Several measurement issues also affect the official housing inflation statistics. Market data such as Zillow’s show that growth in the price of newly-signed leases is still elevated but has slowed considerably since last year, suggesting that the rental market is cooling (see Figure 2). Importantly, however, CPI will not fully reflect such a slowdown immediately. That’s in part because CPI measures both new and existing leases. Existing leases generally do not update frequently—perhaps once or twice a year—so they take time to reflect current market dynamics. These measurement issues also affect how CPI estimates owners’ equivalent rent: the monthly value of housing services received by homeowners. Because official inflation data only reflect housing dynamics with a lag, many policymakers and private observers including CEA track housing and non-housing services separately when analyzing the components of overall inflation, as shown in Figure 1.
CEA models monthly CPI housing inflation using a population-weighted version of the Zillow median rent index to capture these lagged market pressures. Similar to a recent Bureau of Labor Statistics paper (Adams et al. 2022), CEA finds that it takes roughly 12 months for changes in market rents to become fully incorporated into housing CPI. Our model implies that the slowdown in market rental growth last year largely will not begin to show up in CPI until the second half of 2023 (see Figure 3), at which point we expect housing to broadly start contributing less to monthly CPI. A strong caveat to this is that any month can bounce one way or the other, as shown in the black line in the figure.
Interestingly, monthly CPI housing inflation in March was significantly weaker than the model predicted. While this would be welcome news if sustained, one month of data is too little to determine if this decline reflects actual developments or is just data noise. If the latter, housing inflation may partially or fully reverse in April.
In conclusion, overall inflation has cooled considerably since last June, but housing inflation remains high.
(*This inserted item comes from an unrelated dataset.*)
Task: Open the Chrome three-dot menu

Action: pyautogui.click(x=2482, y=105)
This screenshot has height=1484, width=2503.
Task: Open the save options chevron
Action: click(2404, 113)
In many areas of the country, this reflects both stronger pandemic demand and long-standing shortfalls of supply. Market data suggest that in recent months, rental growth has declined. According to our estimates, it will take some time—perhaps until later this year—but eventually we hope to see these declines reflected in official inflation data. CEA will continue to closely monitor this and other data developments as they occur.
 “Housing” in the context of this blog refers to the sum of two CPI categories: rent of primary residence and owners’ equivalent rent (OER).
 An important clarification is that “housing inflation” in CPI is not a measure of the change in housing purchase prices, at least not directly. Instead, the Bureau of Labor Statistics tracks the rental value of different housing units. For rental units, this is the price of new and existing leases. For owner-occupied units, BLS calculates the “owners’ equivalent rent,” an estimate of the amount that an owned unit would rent for based on lease prices of similar units.